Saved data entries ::
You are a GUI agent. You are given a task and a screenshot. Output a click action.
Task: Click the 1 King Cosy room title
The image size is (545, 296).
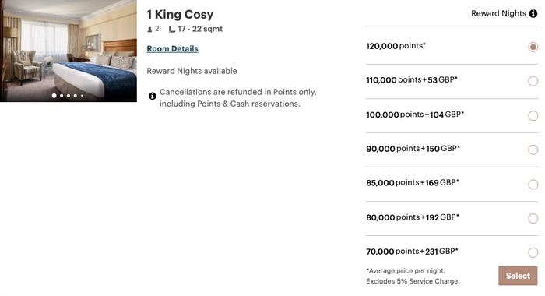coord(180,15)
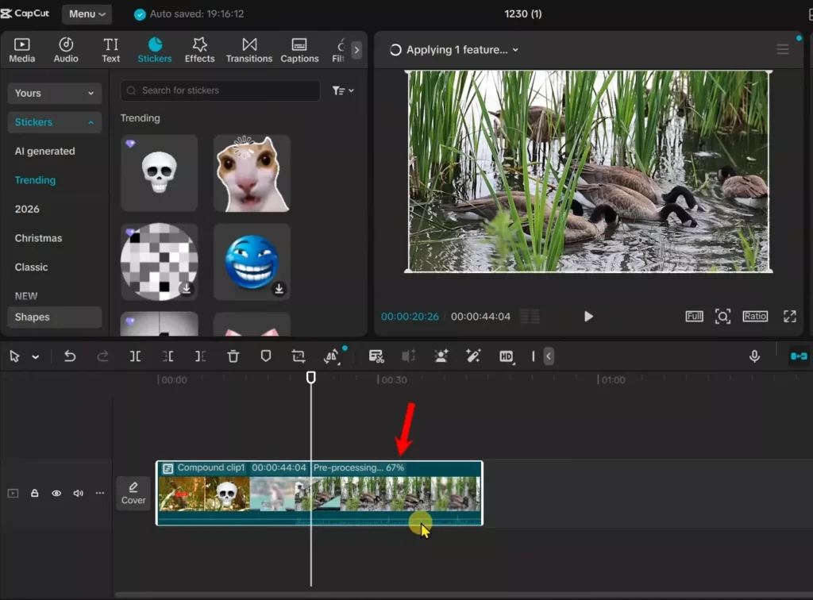Click the HD enhance quality icon
Image resolution: width=813 pixels, height=600 pixels.
(506, 356)
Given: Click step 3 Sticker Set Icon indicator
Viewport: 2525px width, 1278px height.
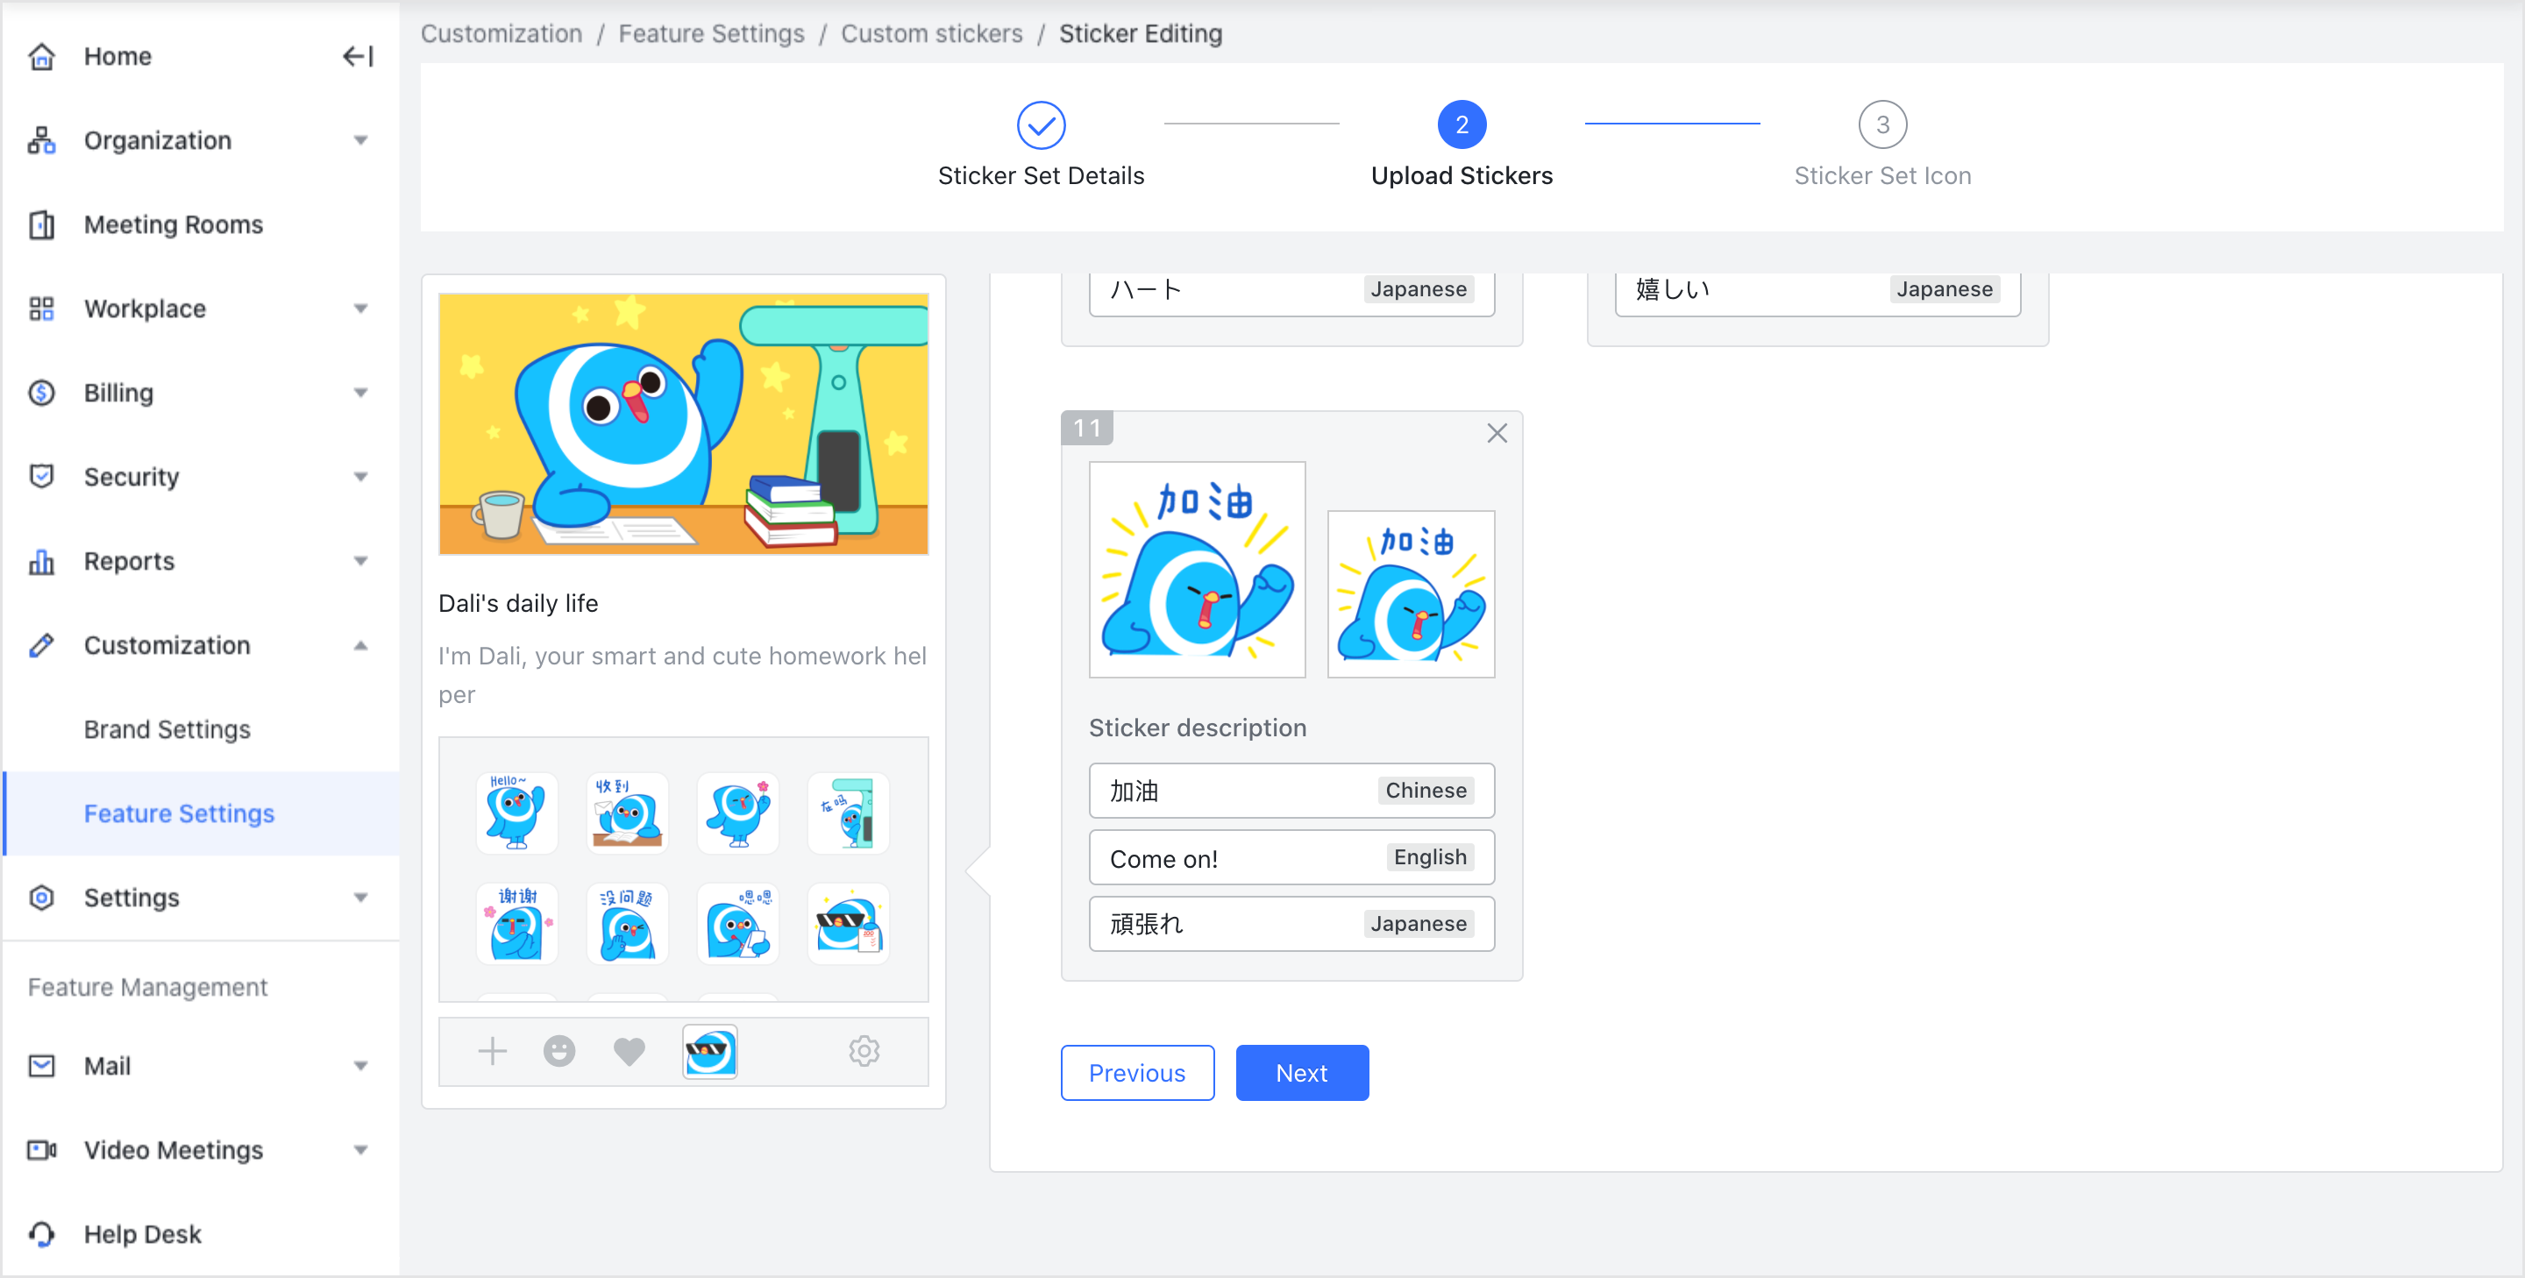Looking at the screenshot, I should pyautogui.click(x=1882, y=124).
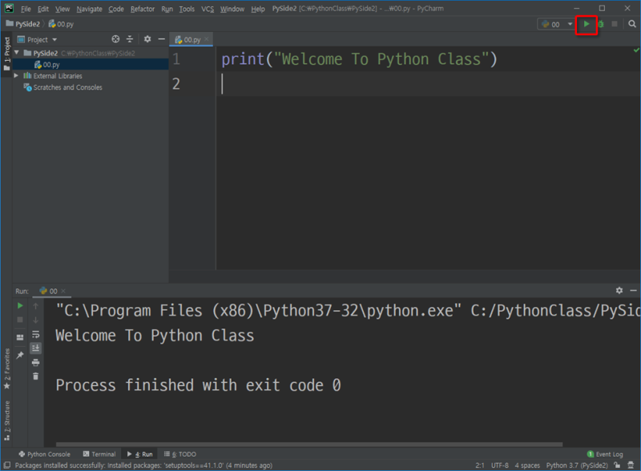641x471 pixels.
Task: Collapse the PySide2 project folder
Action: 17,54
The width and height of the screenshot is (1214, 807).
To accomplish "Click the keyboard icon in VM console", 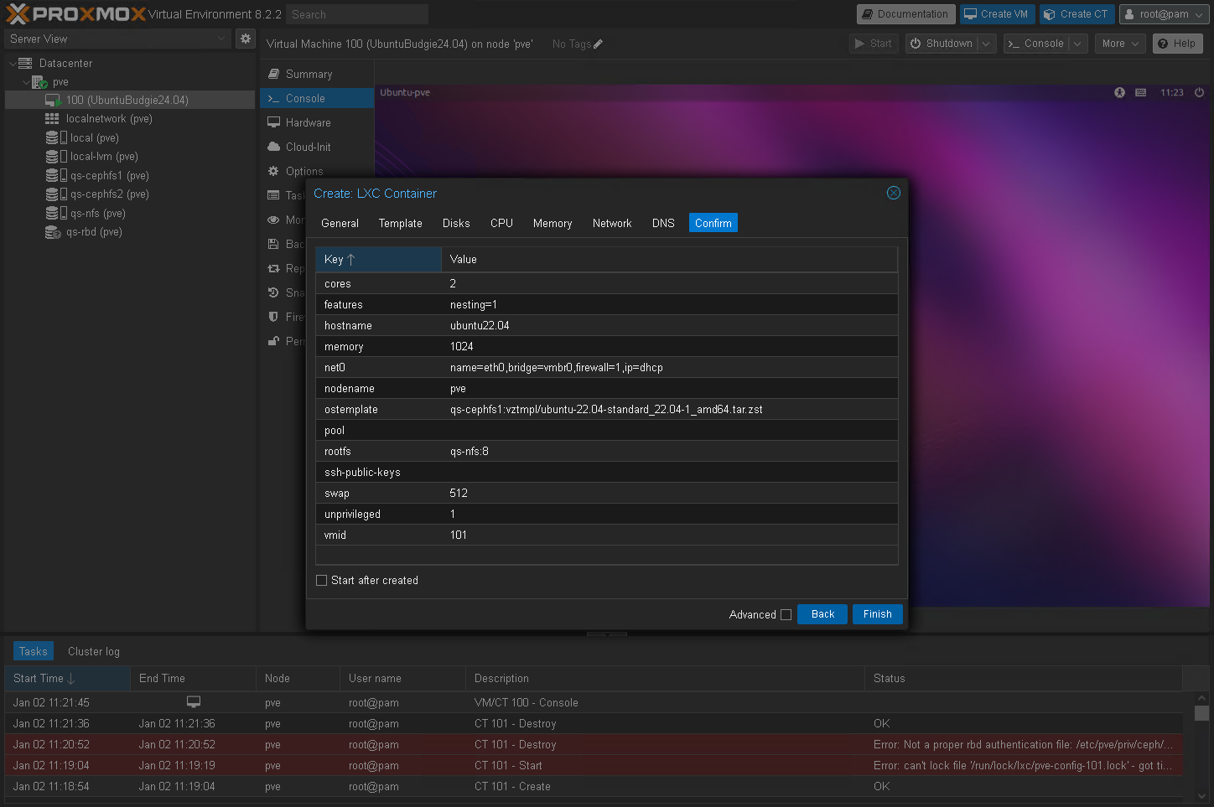I will [1140, 92].
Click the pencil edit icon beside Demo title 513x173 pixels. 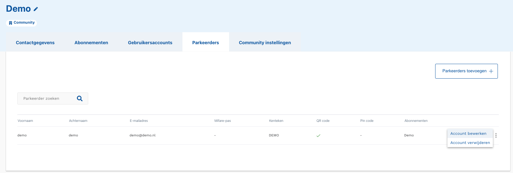point(36,9)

Short exercise :: Copy the lines from the one with "Given: Click step" to the one with "Action: 17,54", both included, exactly as they appear, leaving out the pictures.

Answer to the task ::
Given: Click step 3 Sticker Set Icon indicator
Viewport: 2525px width, 1278px height.
Looking at the screenshot, I should pyautogui.click(x=1882, y=124).
641x471 pixels.
Task: Collapse the PySide2 project folder
Action: 17,54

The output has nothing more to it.